Trois rôles primordiaux, mais souvent oubliés : représentant, contrôleur et législateur
Dans le cadre de leur mission parlementaire, les députés sénégalais sont appelés à jouer trois rôles essentiels :
1. Représentant : En tant qu’intermédiaire entre le peuple et l’État, le député doit être la voix de ses électeurs et défendre leurs intérêts auprès de l’administration publique.
2. Contrôleur : Les députés exercent leurs fonctions de contrôle en examinant les actions du gouvernement. Ils disposent d'un pouvoir d’interpellation, de questionnement et de révision pour s'assurer que les décisions politiques ne trahissent pas les attentes de la population.
3. Législateur : En tant que législateur, le député étudie, amende et vote les projets de loi proposés par le gouvernement. Ce rôle comprend la capacité de proposer des lois, d’initier des discussions et d'influencer les débats parlementaires.
Ces rôles, pourtant déterminants, souffrent en pratique de nombreuses limitations structurelles, idéologiques et politiques. Comme le souligne Amadou Sène Niang, expert électoral, ‘’les députés ont des responsabilités immenses, mais il leur manque souvent des moyens adéquats et un encadrement pertinent pour mener à bien leurs missions’’.
Pour lui, l’efficacité des députés repose également sur leur capacité à comprendre et à aborder des problématiques complexes. ‘’Guy Marius Sagna a marqué la dernière législature par ses propositions brillantes et ses interventions percutantes’’, souligne-t-il. Le député de Ziguinchor est connu pour son activisme et ses prises de position critiques envers l’Exécutif. Néanmoins, Sène Niang reconnaît que le manque de formation et d’encadrement entrave nombre de députés dans l’exercice de leurs fonctions.
Le poids des loyautés partisanes et l’absence d’assistants parlementaires
Une des critiques majeures adressées aux députés sénégalais est leur loyauté prioritaire envers les partis politiques au détriment des préoccupations citoyennes. Le fonctionnement de l’Assemblée nationale reflète souvent une polarisation extrême où l’opposition et la majorité se retrouvent en désaccord systématique sur presque tous les projets ou propositions de loi. Cette division contribue à des blocages fréquents, rendant difficile tout compromis politique.
Cette situation est illustrée par des débats houleux autour de questions comme la criminalisation de l’homosexualité ou le report de l’élection présidentielle de 2024. Les projets de loi du gouvernement sont approuvés en bloc par la majorité et rejetés de manière systématique par l’opposition, et inversement.
Ainsi, les initiatives parlementaires deviennent des outils de légitimation des positions politiques, diluant ainsi leur efficacité réelle dans l’action publique.
En outre, le Sénégal fait face à un déficit en matière de personnel de soutien pour ses parlementaires. Contrairement à des démocraties avancées comme la France, où chaque parlementaire bénéficie d’au moins un assistant parlementaire, les députés sénégalais doivent souvent travailler seuls, sans aide technique et administrative. Ces assistants pourraient les aider dans l’élaboration de propositions de loi, la rédaction de discours, et l’analyse de dossiers parfois très techniques.

· · · ·

*CONSIGNES*
(a) Recopiez le passage du texte sur les députés sénégalais situé entre « Trois rôles primordiaux, mais » et « les débats parlementaires. », bornes comprises.
(b) Répondez aux questions suivantes d'après le texte sur les députés sénégalais :
(i) Quel est le nom de l'expert électoral cité ?
(ii) De quelle ville Guy Marius Sagna est-il député ?
(iii) Quel pays est donné en exemple de démocratie avancée où chaque parlementaire dispose d'au moins un assistant ?
(c) Poursuivez la rédaction du texte sur les députés sénégalais au-delà de sa dernière phrase.
La liste qui suit provient d'une autre source.

*LIGNES DE DONNÉES*
· · · ·

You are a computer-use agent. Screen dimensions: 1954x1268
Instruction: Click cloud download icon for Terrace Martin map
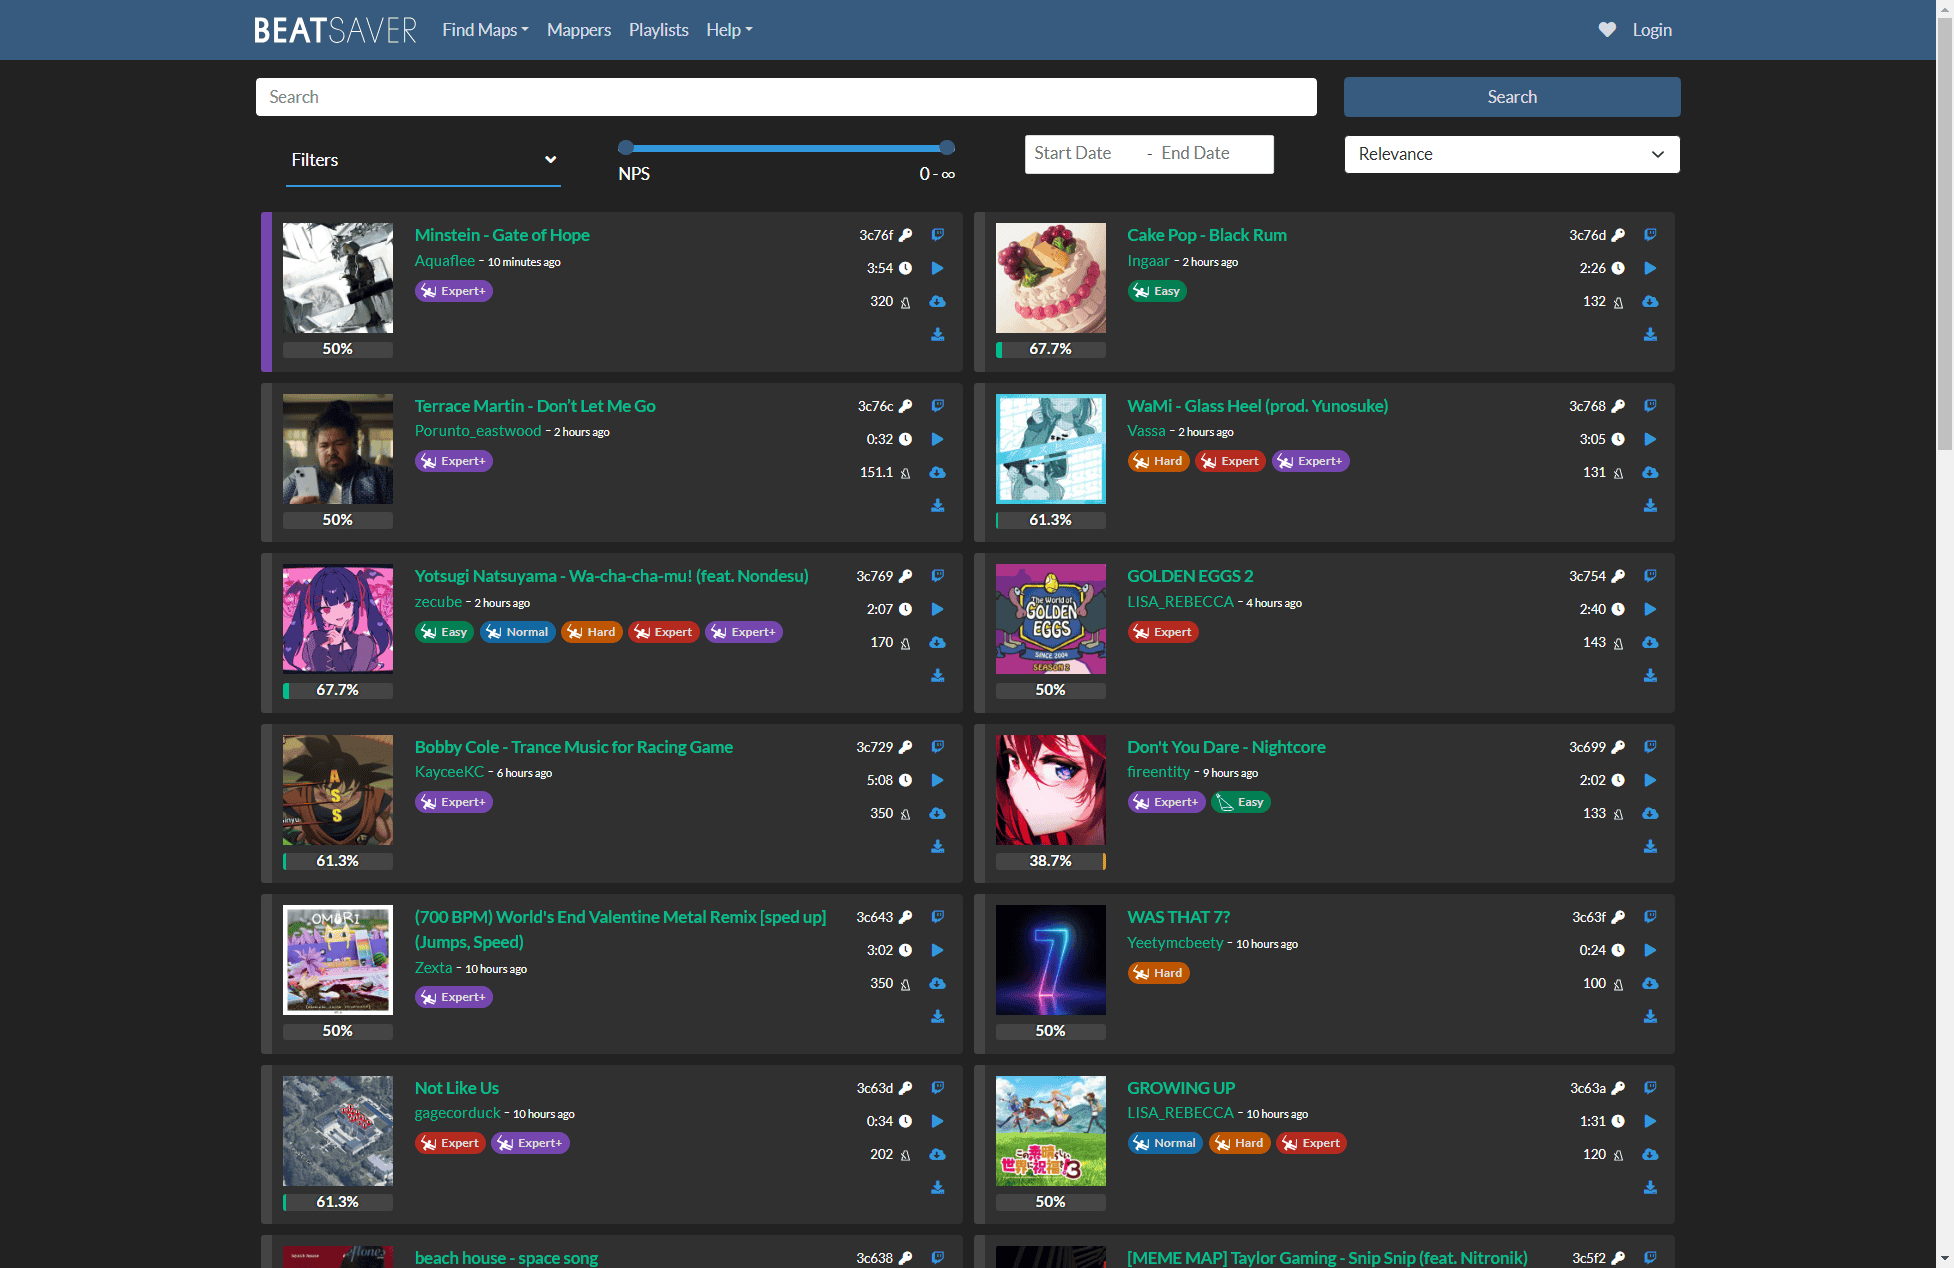[937, 472]
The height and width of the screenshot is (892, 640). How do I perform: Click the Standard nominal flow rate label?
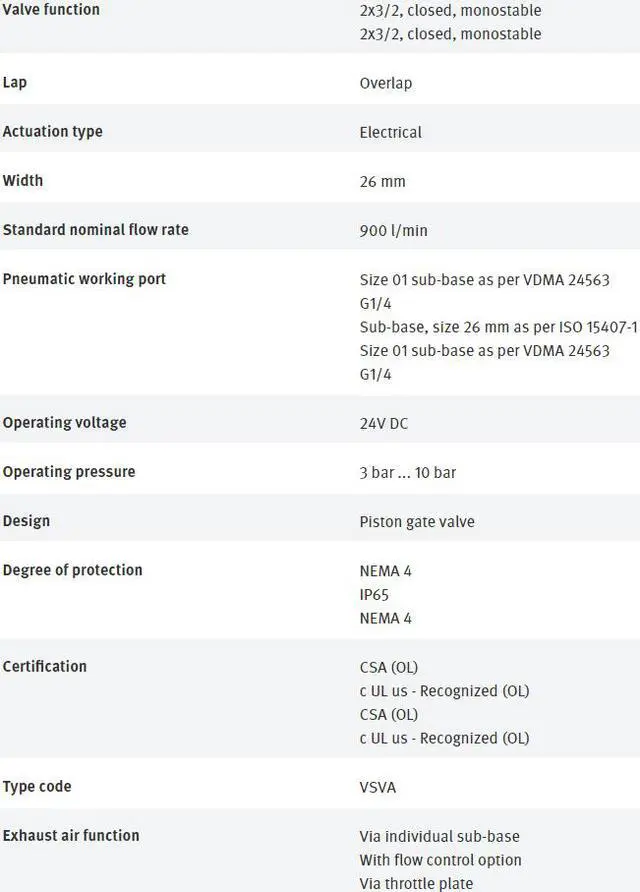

· · · ·

*RÉPONSES DANS L'ORDRE*
(a)
Trois rôles primordiaux, mais souvent oubliés : représentant, contrôleur et législateur
Dans le cadre de leur mission parlementaire, les députés sénégalais sont appelés à jouer trois rôles essentiels :
1. Représentant : En tant qu’intermédiaire entre le peuple et l’État, le député doit être la voix de ses électeurs et défendre leurs intérêts auprès de l’administration publique.
2. Contrôleur : Les députés exercent leurs fonctions de contrôle en examinant les actions du gouvernement. Ils disposent d'un pouvoir d’interpellation, de questionnement et de révision pour s'assurer que les décisions politiques ne trahissent pas les attentes de la population.
3. Législateur : En tant que législateur, le député étudie, amende et vote les projets de loi proposés par le gouvernement. Ce rôle comprend la capacité de proposer des lois, d’initier des discussions et d'influencer les débats parlementaires.

(b)
(i) Amadou Sène Niang
(ii) Ziguinchor
(iii) La France

(c)
À ce jour, certains députés sénégalais peinent à comprendre les enjeux techniques de certaines questions cruciales, freinant ainsi leur contribution efficace aux débats législatifs. L’ONG 3D a tenté de combler ce vide en 2020, en initiant un programme de formation de futurs assistants parlementaires. Quinze doctorants sénégalais avaient ainsi été formés pour fournir un appui technique aux députés, mais ce projet n’a pas été étendu, laissant un vide persistant dans l’appui aux parlementaires.
Niveau de formation et une structure électorale à redéfinir
Le niveau de formation de certains députés est une autre source de critique. De nombreux parlementaires éprouvent des difficultés à maîtriser les questions complexes de politique publique et d'économie. Dans un pays confronté à des défis croissants dans des secteurs variés tels que l’environnement, la technologie, et la santé publique, la capacité des élus à répondre à ces enjeux est cruciale.
Certains observateurs suggèrent de fixer un seuil minimal de qualification académique pour les députés, une proposition controversée, mais qui reflète un besoin pressant de professionnaliser davantage la représentation nationale. ‘’Pour que les députés puissent véritablement contribuer à l’avancement du Sénégal, il est impératif qu’ils possèdent un bagage intellectuel adéquat leur permettant de comprendre les grands enjeux’’, indique un analyste politique.
Un autre paramètre qui nécessite des réformes est le système électoral sénégalais pour les Législatives qui divise l’Assemblée nationale en députés issus de listes départementales et de listes nationales. Cette double structure crée des tensions au sein même de la représentation parlementaire, certains députés se concentrant principalement sur les problématiques de leurs départements d’origine, tandis que d’autres adoptent une vision plus nationale.
Les partisans d’une réforme électorale prônent une représentation exclusivement basée sur des circonscriptions géographiques. Ce système, affirment-ils, permettrait une meilleure responsabilisation des députés vis-à-vis de leurs électeurs. Cette réforme renforcerait également l’ancrage local des députés et encouragerait une meilleure prise en compte des particularités régionales dans les politiques nationales.
Les élections législatives anticipées de novembre 2024 pourraient bien marquer un tournant pour l’Assemblée nationale sénégalaise. La dissolution récente de l’Assemblée reflète un contexte politique tendu, où les attentes citoyennes s’amplifient face aux défis socioéconomiques du pays. Les électeurs espèrent voir émerger une assemblée plus représentative, capable d’adresser les problématiques réelles du pays et d’exercer un contrôle efficace sur le gouvernement.
À travers ce scrutin, les citoyens attendent des députés qu’ils réaffirment leur indépendance et leur engagement envers le bien public. Les perspectives de changement résident dans un renouvellement de la classe politique, incluant des profils plus qualifiés, capables de défendre l’intérêt national en toute indépendance, tout en étant mieux formés et dotés des ressources nécessaires pour accomplir leurs tâches.
Les députés sénégalais, en tant que représentants du peuple, ont le devoir de transcender les clivages partisans pour agir dans l’intérêt de tous les Sénégalais. Les réformes envisagées, qu’elles concernent la formation, l’assistance technique ou la répartition électorale, ne sauraient cependant suffire à pallier l’ensemble des défaillances observées. C’est avant tout un changement de mentalité et un engagement renouvelé pour le bien commun qui s’imposent.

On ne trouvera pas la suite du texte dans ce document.